Mulan stars a bunch of paint, smeared around to look like people and stuff. Pretty damn impressive, if you ask me.

It also stars the some pretty cool voices including Ming-Na Wen, B.D. Wong, Harvey Fierstein, Pat Morita, Star Trek's George Takei (Yes, he legally belongs to Star Trek), and the incredible Eddie Murphy as Mushu the talking meal.

Eddie is the man. He takes control of this baby the same way Robin Williams took control of Aladdin. He's darn funny as the voice of a little Dragon with a big complex.

But he doesn't sing. Why not? Am I the only one who remembers that his girl likes to Party All the Time?

And now that I mention it, the songs are the one area where this otherwise quite sturdy production falls short of past pics. The songs just aren't that interesting. Don't get me wrong, they're a Chopin Concerto compared to the fluff that was in Poca-cocoa, but they don't have the zing the Aladdin or Lion King had. Plus they have Matthew Wilder and Donny Osmond singing. Matthew of "Ain't Nothin' Gonna Break-a My Stride" fame and Donny of...oh, like I'm gonna even type the lyrics to a Donny Osmond song.

However, in all other areas, Disney has hit a Homer. The story is engaging, fun, and meaningful. I liked it, and I'm not exactly the target demographic. A bunch of other adults saw it with me (under duress) and they grudgingly admitted that they liked it too. And of course the kids ate it up. Especially Eddie Murphy's bit. Man, he has come a long way. You almost want to take some of his new kiddie fans who love him in this, Dr. Dolittle and Nutty Professor and show them Raw and Delirious. Just to see their reactions.

"Mommy? Why is Mushu doing that with the microphone? What does he mean by the word f@$#? What's a p*%^y?"

You get the idea.

His past aside, is he, and this movie, fit for kids? Sure. So there's a war that causes the death of, oh I don't know, 10,000 people? 100,000? It's never done on screen. And you never see any bodies or anything. I mean come on folks, this is Disney.

All told, I'm gonna give Mulan 3 3/4 Babylons.
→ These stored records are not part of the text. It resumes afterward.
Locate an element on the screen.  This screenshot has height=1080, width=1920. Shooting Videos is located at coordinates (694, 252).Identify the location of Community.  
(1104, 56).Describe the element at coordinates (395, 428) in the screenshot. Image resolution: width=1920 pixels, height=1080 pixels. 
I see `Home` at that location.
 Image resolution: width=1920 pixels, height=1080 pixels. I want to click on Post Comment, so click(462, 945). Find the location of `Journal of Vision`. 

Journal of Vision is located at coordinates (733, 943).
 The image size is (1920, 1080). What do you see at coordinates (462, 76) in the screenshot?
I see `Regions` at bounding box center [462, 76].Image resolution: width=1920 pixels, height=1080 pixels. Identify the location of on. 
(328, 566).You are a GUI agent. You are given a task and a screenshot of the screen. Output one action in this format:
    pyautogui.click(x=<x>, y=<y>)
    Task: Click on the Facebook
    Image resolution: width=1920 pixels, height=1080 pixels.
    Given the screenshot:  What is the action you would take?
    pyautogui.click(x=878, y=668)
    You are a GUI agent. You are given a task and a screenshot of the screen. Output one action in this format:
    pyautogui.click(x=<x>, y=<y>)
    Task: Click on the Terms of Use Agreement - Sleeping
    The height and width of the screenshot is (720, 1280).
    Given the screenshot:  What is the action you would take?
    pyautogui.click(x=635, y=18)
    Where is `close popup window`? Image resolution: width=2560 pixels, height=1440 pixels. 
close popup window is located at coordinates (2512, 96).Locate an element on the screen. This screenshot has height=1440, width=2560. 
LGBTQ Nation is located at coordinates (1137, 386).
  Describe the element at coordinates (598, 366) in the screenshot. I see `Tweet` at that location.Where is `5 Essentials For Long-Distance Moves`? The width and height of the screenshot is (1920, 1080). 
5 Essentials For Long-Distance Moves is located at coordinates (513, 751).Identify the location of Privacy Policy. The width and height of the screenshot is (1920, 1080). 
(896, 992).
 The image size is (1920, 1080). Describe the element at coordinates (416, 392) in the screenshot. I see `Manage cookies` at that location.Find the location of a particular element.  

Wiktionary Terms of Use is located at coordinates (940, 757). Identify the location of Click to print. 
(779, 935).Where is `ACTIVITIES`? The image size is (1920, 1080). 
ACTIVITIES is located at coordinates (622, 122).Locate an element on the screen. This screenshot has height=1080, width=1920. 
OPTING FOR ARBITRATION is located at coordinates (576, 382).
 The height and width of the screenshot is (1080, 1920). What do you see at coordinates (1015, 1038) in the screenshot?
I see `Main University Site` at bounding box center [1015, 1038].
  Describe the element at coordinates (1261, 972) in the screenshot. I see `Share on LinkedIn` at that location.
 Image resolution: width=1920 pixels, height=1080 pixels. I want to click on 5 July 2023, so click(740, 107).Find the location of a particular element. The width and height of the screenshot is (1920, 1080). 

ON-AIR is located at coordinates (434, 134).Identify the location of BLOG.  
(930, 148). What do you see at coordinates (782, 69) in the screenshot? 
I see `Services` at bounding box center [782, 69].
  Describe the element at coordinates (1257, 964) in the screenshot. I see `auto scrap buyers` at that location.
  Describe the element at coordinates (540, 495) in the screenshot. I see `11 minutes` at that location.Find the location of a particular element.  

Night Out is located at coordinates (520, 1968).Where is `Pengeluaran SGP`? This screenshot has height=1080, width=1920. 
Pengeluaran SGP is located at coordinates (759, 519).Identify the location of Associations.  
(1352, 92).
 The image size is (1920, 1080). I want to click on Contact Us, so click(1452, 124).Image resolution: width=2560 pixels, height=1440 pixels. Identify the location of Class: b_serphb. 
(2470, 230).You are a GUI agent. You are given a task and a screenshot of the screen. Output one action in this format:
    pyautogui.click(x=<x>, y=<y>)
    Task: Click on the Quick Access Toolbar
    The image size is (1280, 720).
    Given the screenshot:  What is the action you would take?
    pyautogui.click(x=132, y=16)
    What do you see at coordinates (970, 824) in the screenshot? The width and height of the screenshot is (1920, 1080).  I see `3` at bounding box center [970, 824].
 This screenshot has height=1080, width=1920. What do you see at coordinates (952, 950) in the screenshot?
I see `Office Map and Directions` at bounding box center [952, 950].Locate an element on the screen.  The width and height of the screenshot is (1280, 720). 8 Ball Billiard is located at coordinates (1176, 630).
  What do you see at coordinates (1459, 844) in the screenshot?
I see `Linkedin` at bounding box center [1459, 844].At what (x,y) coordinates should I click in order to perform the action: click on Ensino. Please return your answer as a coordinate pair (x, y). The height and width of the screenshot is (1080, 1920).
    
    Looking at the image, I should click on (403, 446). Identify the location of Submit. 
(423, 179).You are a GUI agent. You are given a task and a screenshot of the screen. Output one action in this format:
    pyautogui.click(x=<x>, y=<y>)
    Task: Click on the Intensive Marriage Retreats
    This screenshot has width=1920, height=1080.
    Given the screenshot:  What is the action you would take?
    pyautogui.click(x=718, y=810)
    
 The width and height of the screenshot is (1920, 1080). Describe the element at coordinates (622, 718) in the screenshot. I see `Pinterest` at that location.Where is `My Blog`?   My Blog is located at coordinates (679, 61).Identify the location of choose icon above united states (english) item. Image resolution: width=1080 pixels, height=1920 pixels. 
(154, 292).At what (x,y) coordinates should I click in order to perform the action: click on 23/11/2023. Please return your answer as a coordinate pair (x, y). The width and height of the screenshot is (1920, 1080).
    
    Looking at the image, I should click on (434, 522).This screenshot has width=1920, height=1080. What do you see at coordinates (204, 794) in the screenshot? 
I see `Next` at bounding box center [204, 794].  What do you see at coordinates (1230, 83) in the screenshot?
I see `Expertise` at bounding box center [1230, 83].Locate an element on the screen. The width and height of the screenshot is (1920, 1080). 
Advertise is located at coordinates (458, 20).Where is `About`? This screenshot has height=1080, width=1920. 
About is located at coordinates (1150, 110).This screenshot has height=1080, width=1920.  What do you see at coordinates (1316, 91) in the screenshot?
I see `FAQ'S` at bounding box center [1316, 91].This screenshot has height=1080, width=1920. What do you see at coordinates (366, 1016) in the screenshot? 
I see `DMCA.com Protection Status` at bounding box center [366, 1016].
A good bit of fun for the kiddies and the adults who still like to think they're kiddies, or at least those adults who like to occasionally dress up like kiddies in the privacy of their own home.

Don't ask, don't tell.

Editor's Note:

Let me just say that his "Child asking about Raw and Delirious" bit was quite a bit more graphic before I got a hold of it. I guess nobody's told His Criticness that our readership has expanded outside the gutter.

Really, sometimes I don't even know why I bother.

Rated: G
Directed By: Tony Bancroft and Barry Cook Starring the voice talents of: Ming-Na Wen, Eddie Murphy, B.D. Wong, Harvey Fierstein, Pat Morita, Miguel Ferrer and Star Trek's George Takei. Also subjecting the audience to the singing talents of: Matthew Wilder and Donny Osmond.